As we can see, both the `pandas_nearest` and `pandas_asfreq` methods and `get_equidistant_series` show the expected behavior. The data at the beginning and at the end is shifted to the nearest equidistant timestamp. The `pandas_sample` method drops 2 datapoints because they're measured at different time offsets.

In [None]:
dfall = pd.concat([series, s_pd1, s_pd2, s_pd3, s_pastas], axis=1)
dfall.columns = [
    "original",
    "pandas_sample",
    "pandas_nearest",
    "pandas_asfreq",
    "pastas",
]
dfall

### Example 2

In [None]:
# Create timeseries
freq = "D"
idx0 = pd.date_range("2000-01-01", freq=freq, periods=7).tolist()
idx0[0] = pd.Timestamp("2000-01-01 09:00:00")
del idx0[2]
del idx0[2]
idx0[-2] = pd.Timestamp("2000-01-06 13:00:00")
idx0[-1] = pd.Timestamp("2000-01-06 23:00:00")
series = pd.Series(index=idx0, data=np.arange(len(idx0), dtype=float))

# Create equidistant timeseries
s_pd1 = pandas_sample(series, freq)
s_pd2 = pandas_nearest(series, freq)
s_pd3 = pandas_asfreq(series, freq)
s_pastas = ps.utils.get_equidistant_series(series, freq)

# Create figure
plt.figure(figsize=(10, 4))
ax = series.plot(marker="o", label="original", ms=10)
s_pd2.plot(ax=ax, marker="x", ms=10, label="pandas nearest")
s_pd3.plot(ax=ax, marker="^", ms=8, label="pandas asfreq")
s_pd1.plot(ax=ax, marker="+", ms=16, label="pandas sample")
s_pastas.plot(ax=ax, marker=".", label="equidistant")
ax.grid(b=True)
ax.legend(loc="best")
ax.set_xlabel("");

In this example, the shortcomings of `pandas_nearest` are clearly visible.
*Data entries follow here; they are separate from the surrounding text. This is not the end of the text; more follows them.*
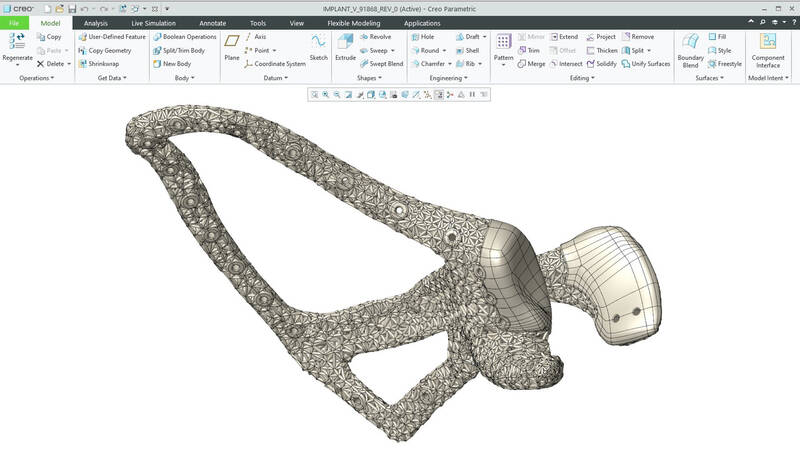Click Zoom In on the graphics toolbar
The width and height of the screenshot is (800, 450).
(x=325, y=95)
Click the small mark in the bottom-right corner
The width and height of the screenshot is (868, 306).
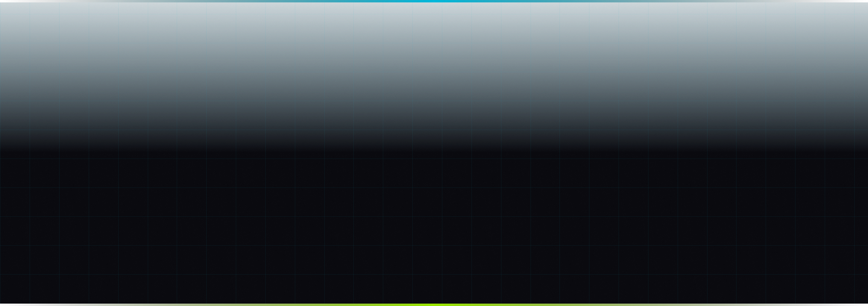click(x=866, y=304)
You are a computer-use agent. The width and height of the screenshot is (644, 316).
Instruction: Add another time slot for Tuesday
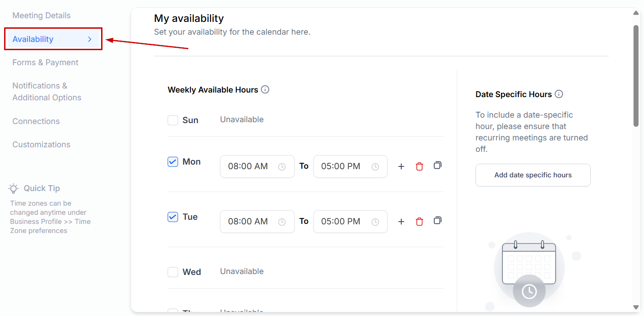[401, 222]
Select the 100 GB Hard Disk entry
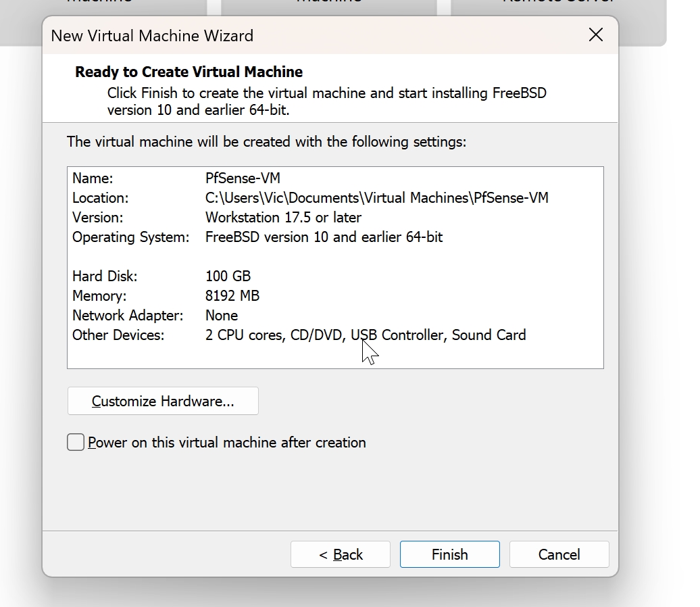This screenshot has width=700, height=607. point(228,276)
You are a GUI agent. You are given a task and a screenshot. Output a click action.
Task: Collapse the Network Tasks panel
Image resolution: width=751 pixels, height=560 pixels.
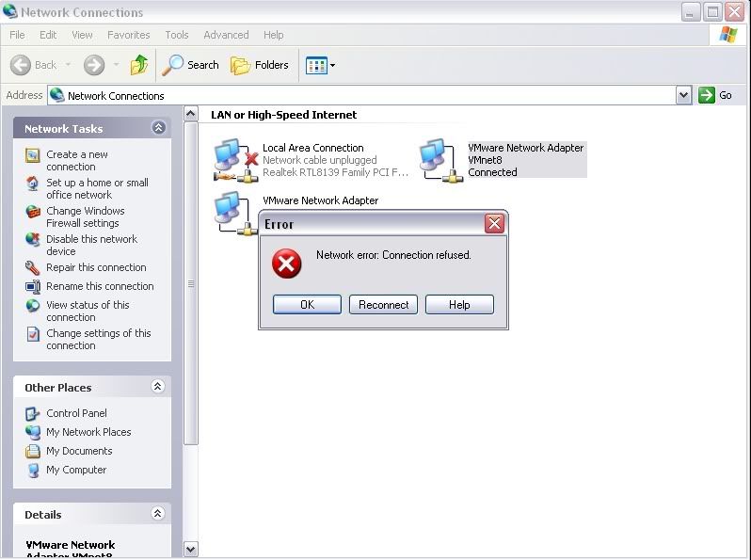pos(158,128)
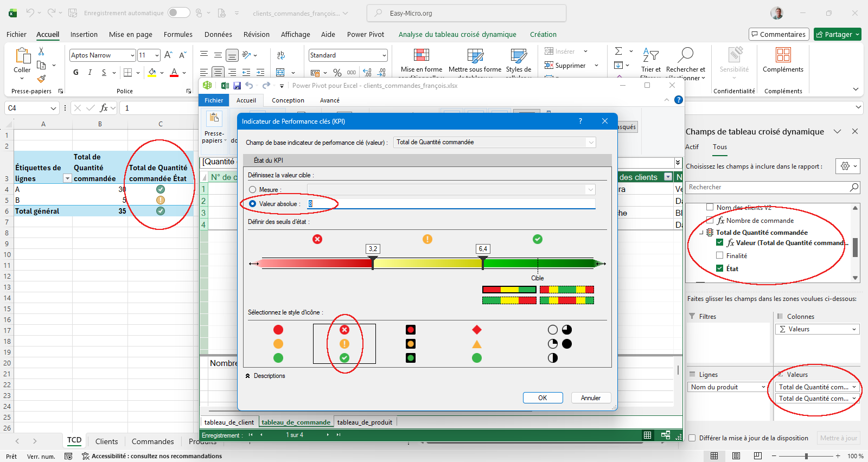Check the Finalité field checkbox
Image resolution: width=868 pixels, height=462 pixels.
(720, 255)
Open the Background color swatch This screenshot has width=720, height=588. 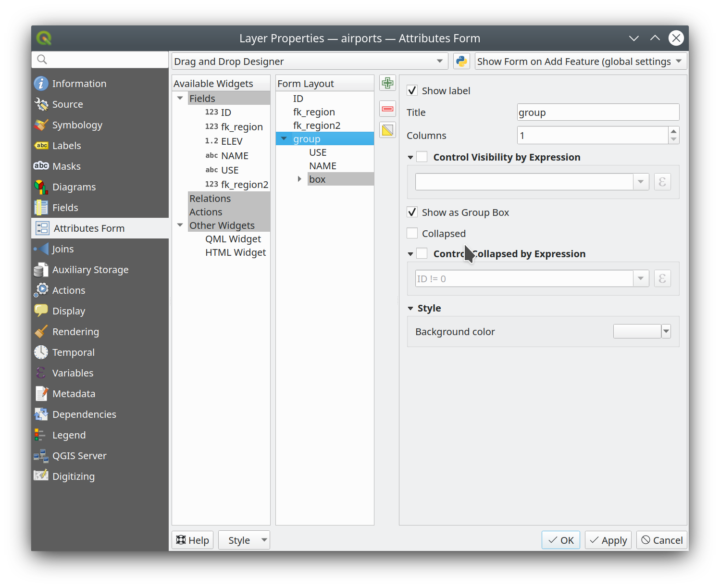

It duplicates observations from the original timeseries to fill the gaps. This can be solved by passing e.g. `tolerance="0.99{freq}"` to `series.reindex()` in which case the gaps will not be filled. However, with very irregular timesteps this is not guaranteed to work and duplicates may still occur. The `pandas_asfreq` and pastas methods work as expected and use the available data to create a reasonable equidistant timeseries from the original data. The `pandas_sample` method is only able to keep two observations from the original series in this example.

In [None]:
dfall = pd.concat([series, s_pd1, s_pd2, s_pd3, s_pastas], axis=1)
dfall.columns = [
    "original",
    "pandas_sample",
    "pandas_nearest",
    "pandas_asfreq",
    "pastas",
]
dfall

### Example 3

In [None]:
# Create timeseries
freq = "2H"
freq2 = "1H"
idx0 = pd.date_range("2000-01-01 18:00:00", freq=freq, periods=3).tolist()
idx1 = pd.date_range("2000-01-02 01:30:00", freq=freq2, periods=10).tolist()
idx0 = idx0 + idx1
idx0[3] = pd.Timestamp("2000-01-02 01:31:00")
series = pd.Series(index=idx0, data=np.arange(len(idx0), dtype=float))
series.iloc[8:10] = np.nan


# Create equidistant timeseries
s_pd1 = pandas_sample(series, freq)
s_pd2 = pandas_nearest(series, freq)
s_pd3 = pandas_asfreq(series, freq)
s_pastas1 = ps.utils.get_equidistant_series(series, freq, minimize_data_loss=True)
s_pastas2 = ps.utils.get_equidistant_series(series, freq, minimize_data_loss=False)


# Create figure
plt.figure(figsize=(10, 6))
ax = series.plot(marker="o", label="original", ms=10)
s_pd2.plot(ax=ax, marker="x", ms=10, label="pandas nearest")
s_pd3.plot(ax=ax, marker="^", ms=8, label="pandas asfreq")
s_pd1.plot(ax=ax, marker="+", ms=16, label="pandas sample")
s_pastas1.plot(ax=ax, marker=".", ms=6, label="equidistant (minimize data loss)")
s_pastas2.plot(ax=ax, marker="+", ms=10, label="equidistant (default)")
ax.grid(b=True)
ax.legend(loc="best")
ax.set_xlabel("");

In this example we can observe the following behavior in each method:
- `pandas_sample` retains 4 values.
- `pandas_nearest` duplicates some observations in the equidistant timeseries.
- `pandas_asfreq` does quite well, but drops some observations near the gap in the original timeseries.
- the pastas method with the default option misses an observation right after the gap in the original timeseries.
- the pastas method with `minimize_data_loss=True` fills this gap, using as much data as possible from the original timeseries.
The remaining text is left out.